Template entries follow the same structure as other entries, but they are only used indirectly, when a normal configuration entry refers to them as part of its use_templates field.

It is meant to share some common configuration across multiple similar packages.

Example:

template:uefi-sign:
  default_values:
    enable_make_signed_source: True
    make_signed_source_purpose: uefi

template:uefi-sign-with-fwupd-key:
  use_templates:
    - uefi-sign
  default_values:
    make_signed_source_key: AEC1234

template:uefi-sign-with-grub-key:
  use_templates:
    - uefi-sign
  default_values:
    make_signed_source_key: CBD3214

Workflow:debian-pipeline:fwupd-efi::
  use_templates:
    - sign-with-fwupd-key

Workflow:debian-pipeline:fwupdate::
  use_templates:
    - sign-with-fwupd-key

Workflow:debian-pipeline:grub2::
  use_templates:
    - sign-with-grub-key

Reducing workflow complexity

Having the ability to store overrides at the worker task level saves us from adding too many configuration parameters on the workflows, so that the only required parameters are those that are important to control the orchestration step.

For example, we can have configuration for the sbuild worker task next to the configuration for the debian-pipeline workflow:

Workflow:debian-pipeline:::
  default_values:
    ...

Worker:sbuild::stretch:
  override_values:
    backend: incus-lxc

This shows how the sbuild_backend parameter might no longer be a needed input for the debian-pipeline workflow, though it is still available.

Integration with tasks

To be able to apply changes to the submitted task_data configuration, we need to be able to know the subject and the context, which may depend on information not available when the task is created. For example, the subject may be derived from an artifact that is the output of a previous work request in a workflow.

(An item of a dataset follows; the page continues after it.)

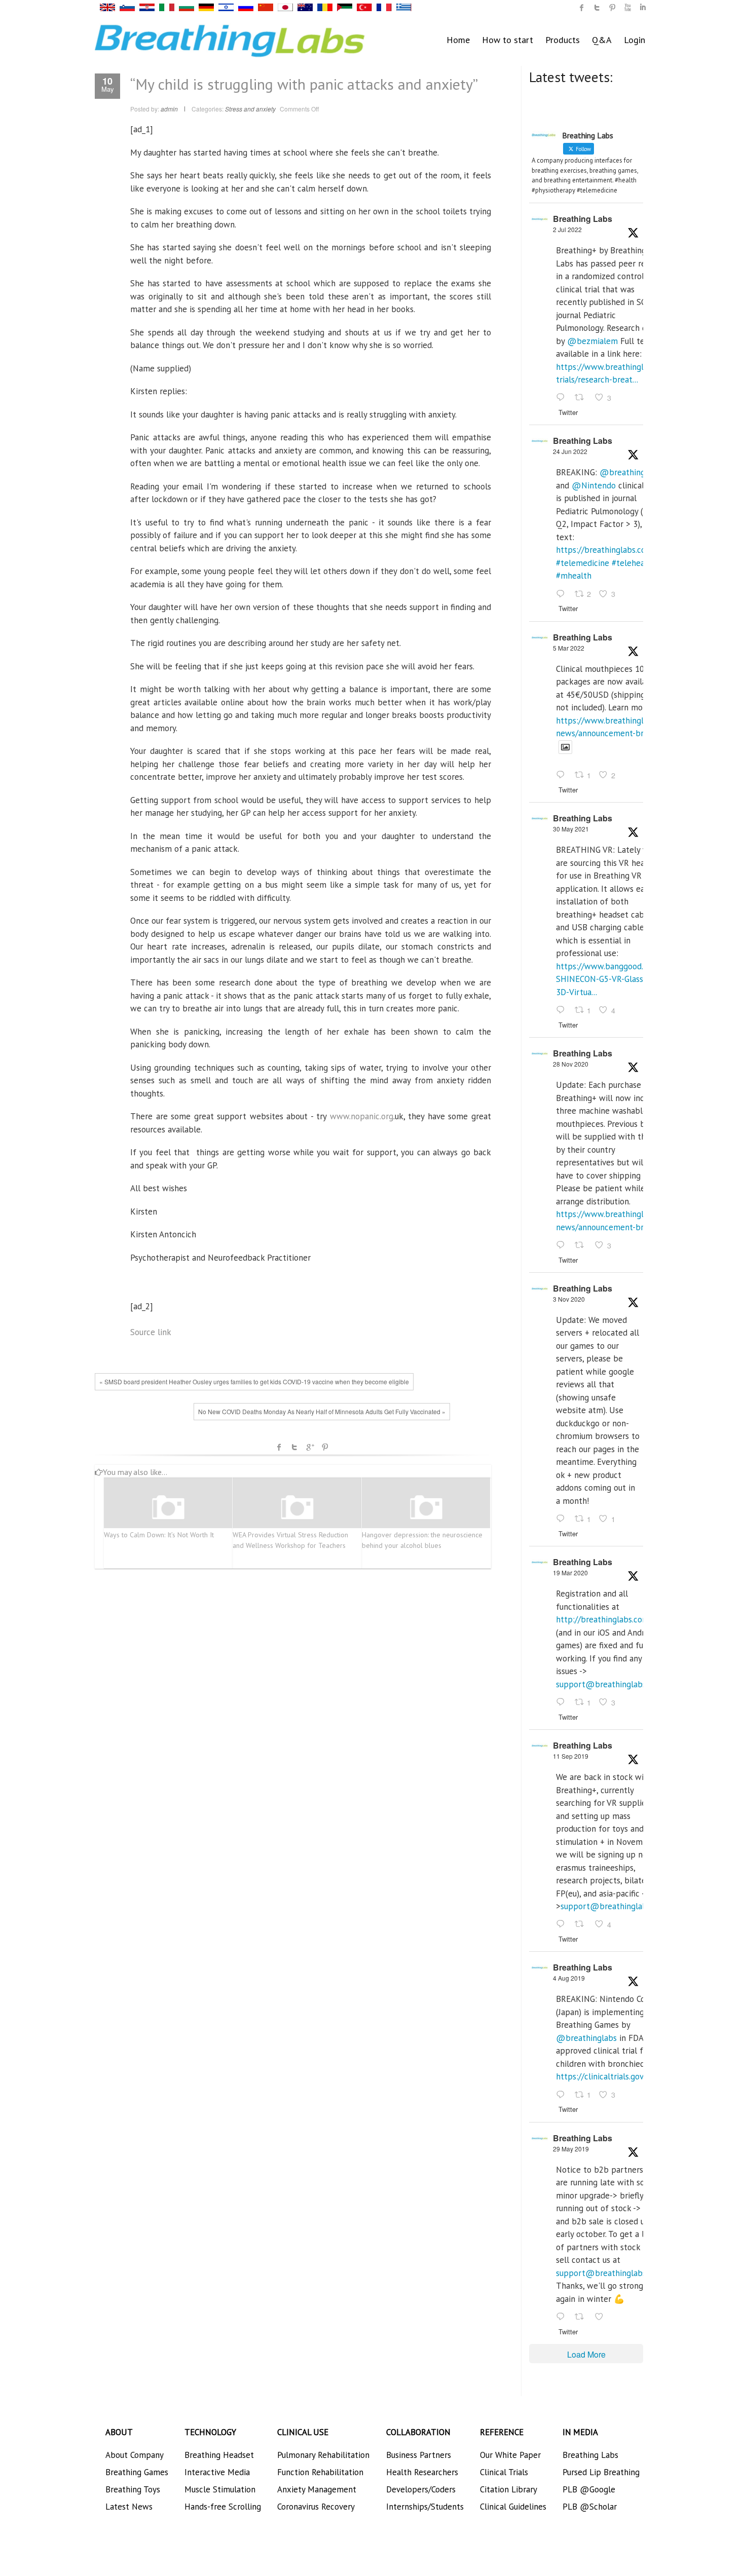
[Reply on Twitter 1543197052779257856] (562, 398)
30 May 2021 (571, 828)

Task configuration can thus be applied only when a task becomes pending, and subject and context are generated at that time using the task’s debusine.db.models.tasks.DBTask.get_task_configuration_subject_context() method.

Algorithm to apply the configuration

  • First build a single “configuration entry” by combining all the relevant collection items. All items are processed in the correct order, integrating the items referenced from use_templates just before the corresponding item, by doing the following operations:

    default_values = dict()
    override_values = dict()
    locked_values = set()
    
    for config_item in all_items:
        # Drop all the entries referenced in `delete_values` (except
        # locked values)
        for key in config_item.delete_values:
            if key in locked_values:
                continue
            del default_values[key]
            del override_values[key]
    
        # Merge the default/override values in the response
        # (except locked values)
        for key, value in config_item.default_values:
            if key in locked_values:
                continue
            default_values[key] = value
        for key, value in config_item.override_values:
            if key in locked_values:
                continue
            override_values[key] = value
    
        # Update the set of locked values
        locked_values.update(config_item.lock_values)
    
    return (default_values, override_values)
    
  • The operations of that single combined-entry are then applied to the data available in task_data:

    new_task_data = task_data.copy()
    default_values, override_values = get_merged_task_configuration()
    
    # Apply default values (add missing values, but also replace explicit
    # None values)
    for k, v in default_values:
        if new_task_data.get(k) is None:
            new_task_data[k] = v
    
    # Apply overrides
    new_task_data.update(override_values)
    
  • The result is stored in WorkRequest.configured_task_data, which will be used from that point on as the task’s data, while WorkRequest.task_data remains untouched as documentation for the initial task input.